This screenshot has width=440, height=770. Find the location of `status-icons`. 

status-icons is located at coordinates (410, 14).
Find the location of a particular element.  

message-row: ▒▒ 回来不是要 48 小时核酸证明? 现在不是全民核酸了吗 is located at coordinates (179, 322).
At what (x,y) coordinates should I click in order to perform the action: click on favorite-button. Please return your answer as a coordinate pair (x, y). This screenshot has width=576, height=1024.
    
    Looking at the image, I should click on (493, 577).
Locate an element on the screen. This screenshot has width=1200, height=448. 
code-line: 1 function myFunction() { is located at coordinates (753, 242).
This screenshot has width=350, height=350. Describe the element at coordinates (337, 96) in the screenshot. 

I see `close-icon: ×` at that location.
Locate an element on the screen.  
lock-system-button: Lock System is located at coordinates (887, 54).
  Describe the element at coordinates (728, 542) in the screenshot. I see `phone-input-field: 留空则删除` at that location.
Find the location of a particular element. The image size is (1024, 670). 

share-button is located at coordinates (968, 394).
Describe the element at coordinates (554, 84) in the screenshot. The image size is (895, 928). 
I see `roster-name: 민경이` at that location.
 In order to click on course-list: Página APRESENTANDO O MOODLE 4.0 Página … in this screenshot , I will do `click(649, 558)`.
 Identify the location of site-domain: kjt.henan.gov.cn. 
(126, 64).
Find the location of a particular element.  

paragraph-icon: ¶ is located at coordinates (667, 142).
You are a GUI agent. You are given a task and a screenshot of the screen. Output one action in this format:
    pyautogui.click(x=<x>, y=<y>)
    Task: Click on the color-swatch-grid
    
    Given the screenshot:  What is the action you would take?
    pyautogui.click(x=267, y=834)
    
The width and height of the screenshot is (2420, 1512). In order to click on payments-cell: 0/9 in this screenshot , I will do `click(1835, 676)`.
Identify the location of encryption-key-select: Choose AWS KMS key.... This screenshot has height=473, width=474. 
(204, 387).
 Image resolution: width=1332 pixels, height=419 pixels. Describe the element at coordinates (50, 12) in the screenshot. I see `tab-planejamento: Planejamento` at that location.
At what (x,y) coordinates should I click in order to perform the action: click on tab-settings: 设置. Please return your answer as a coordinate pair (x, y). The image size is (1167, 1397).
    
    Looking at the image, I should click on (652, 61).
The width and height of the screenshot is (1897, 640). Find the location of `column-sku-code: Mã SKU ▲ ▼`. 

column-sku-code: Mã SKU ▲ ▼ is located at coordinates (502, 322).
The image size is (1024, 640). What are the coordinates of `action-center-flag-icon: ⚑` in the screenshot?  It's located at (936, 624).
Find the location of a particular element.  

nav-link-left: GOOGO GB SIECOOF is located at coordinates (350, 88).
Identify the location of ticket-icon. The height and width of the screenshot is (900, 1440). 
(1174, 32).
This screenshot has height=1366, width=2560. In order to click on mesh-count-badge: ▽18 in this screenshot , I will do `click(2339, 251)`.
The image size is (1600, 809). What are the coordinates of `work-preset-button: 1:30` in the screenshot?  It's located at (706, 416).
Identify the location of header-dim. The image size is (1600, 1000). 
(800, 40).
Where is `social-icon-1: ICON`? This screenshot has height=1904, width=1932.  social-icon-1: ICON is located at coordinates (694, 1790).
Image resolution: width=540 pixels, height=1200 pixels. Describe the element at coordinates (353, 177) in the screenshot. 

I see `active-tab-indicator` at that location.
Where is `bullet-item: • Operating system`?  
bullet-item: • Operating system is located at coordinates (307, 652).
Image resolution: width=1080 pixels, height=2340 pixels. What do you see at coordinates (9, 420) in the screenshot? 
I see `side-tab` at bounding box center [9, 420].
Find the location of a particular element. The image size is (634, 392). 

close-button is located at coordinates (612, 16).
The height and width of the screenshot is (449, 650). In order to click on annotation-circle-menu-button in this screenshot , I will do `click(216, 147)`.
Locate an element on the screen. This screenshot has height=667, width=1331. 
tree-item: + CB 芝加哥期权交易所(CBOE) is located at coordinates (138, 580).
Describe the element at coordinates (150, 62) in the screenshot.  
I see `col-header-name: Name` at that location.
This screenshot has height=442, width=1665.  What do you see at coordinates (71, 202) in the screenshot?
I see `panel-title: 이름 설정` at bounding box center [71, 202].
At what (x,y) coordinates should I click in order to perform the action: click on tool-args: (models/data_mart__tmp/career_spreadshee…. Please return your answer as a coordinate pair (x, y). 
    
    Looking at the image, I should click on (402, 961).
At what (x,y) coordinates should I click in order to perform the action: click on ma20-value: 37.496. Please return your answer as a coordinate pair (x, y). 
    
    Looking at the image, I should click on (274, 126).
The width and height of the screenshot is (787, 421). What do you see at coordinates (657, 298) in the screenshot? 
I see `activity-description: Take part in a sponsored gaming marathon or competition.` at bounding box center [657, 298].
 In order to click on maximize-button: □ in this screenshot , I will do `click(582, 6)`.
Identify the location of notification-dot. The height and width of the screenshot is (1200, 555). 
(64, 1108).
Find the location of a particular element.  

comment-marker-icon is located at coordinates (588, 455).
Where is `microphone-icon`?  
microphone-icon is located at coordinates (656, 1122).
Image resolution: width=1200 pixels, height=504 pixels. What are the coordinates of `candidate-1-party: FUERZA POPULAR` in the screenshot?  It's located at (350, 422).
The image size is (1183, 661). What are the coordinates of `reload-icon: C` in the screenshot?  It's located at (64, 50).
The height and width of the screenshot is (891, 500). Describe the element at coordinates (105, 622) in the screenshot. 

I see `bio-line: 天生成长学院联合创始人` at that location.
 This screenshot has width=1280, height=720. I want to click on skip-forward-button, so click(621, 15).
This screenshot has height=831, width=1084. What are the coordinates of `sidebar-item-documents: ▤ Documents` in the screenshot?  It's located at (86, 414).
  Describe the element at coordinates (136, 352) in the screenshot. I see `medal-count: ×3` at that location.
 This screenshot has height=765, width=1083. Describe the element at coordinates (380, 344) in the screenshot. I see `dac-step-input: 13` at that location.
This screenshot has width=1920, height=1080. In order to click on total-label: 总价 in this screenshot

=== Problem requirements ===
Format the rows from the line that contains "This screenshot has height=1366, width=2560." through the line that contains "close-button is located" as a numbered list, including both of those lines and omitting blank lines.

=== Solution to this exercise ===
1. This screenshot has height=1366, width=2560. In order to click on mesh-count-badge: ▽18 in this screenshot , I will do `click(2339, 251)`.
2. The image size is (1600, 809). What are the coordinates of `work-preset-button: 1:30` in the screenshot?  It's located at (706, 416).
3. Identify the location of header-dim. The image size is (1600, 1000). 
4. (800, 40).
5. Where is `social-icon-1: ICON`? This screenshot has height=1904, width=1932.  social-icon-1: ICON is located at coordinates (694, 1790).
6. Image resolution: width=540 pixels, height=1200 pixels. Describe the element at coordinates (353, 177) in the screenshot. 
7. I see `active-tab-indicator` at that location.
8. Where is `bullet-item: • Operating system`?  
9. bullet-item: • Operating system is located at coordinates (307, 652).
10. Image resolution: width=1080 pixels, height=2340 pixels. What do you see at coordinates (9, 420) in the screenshot? 
11. I see `side-tab` at bounding box center [9, 420].
12. Find the location of a particular element. The image size is (634, 392). 
13. close-button is located at coordinates (612, 16).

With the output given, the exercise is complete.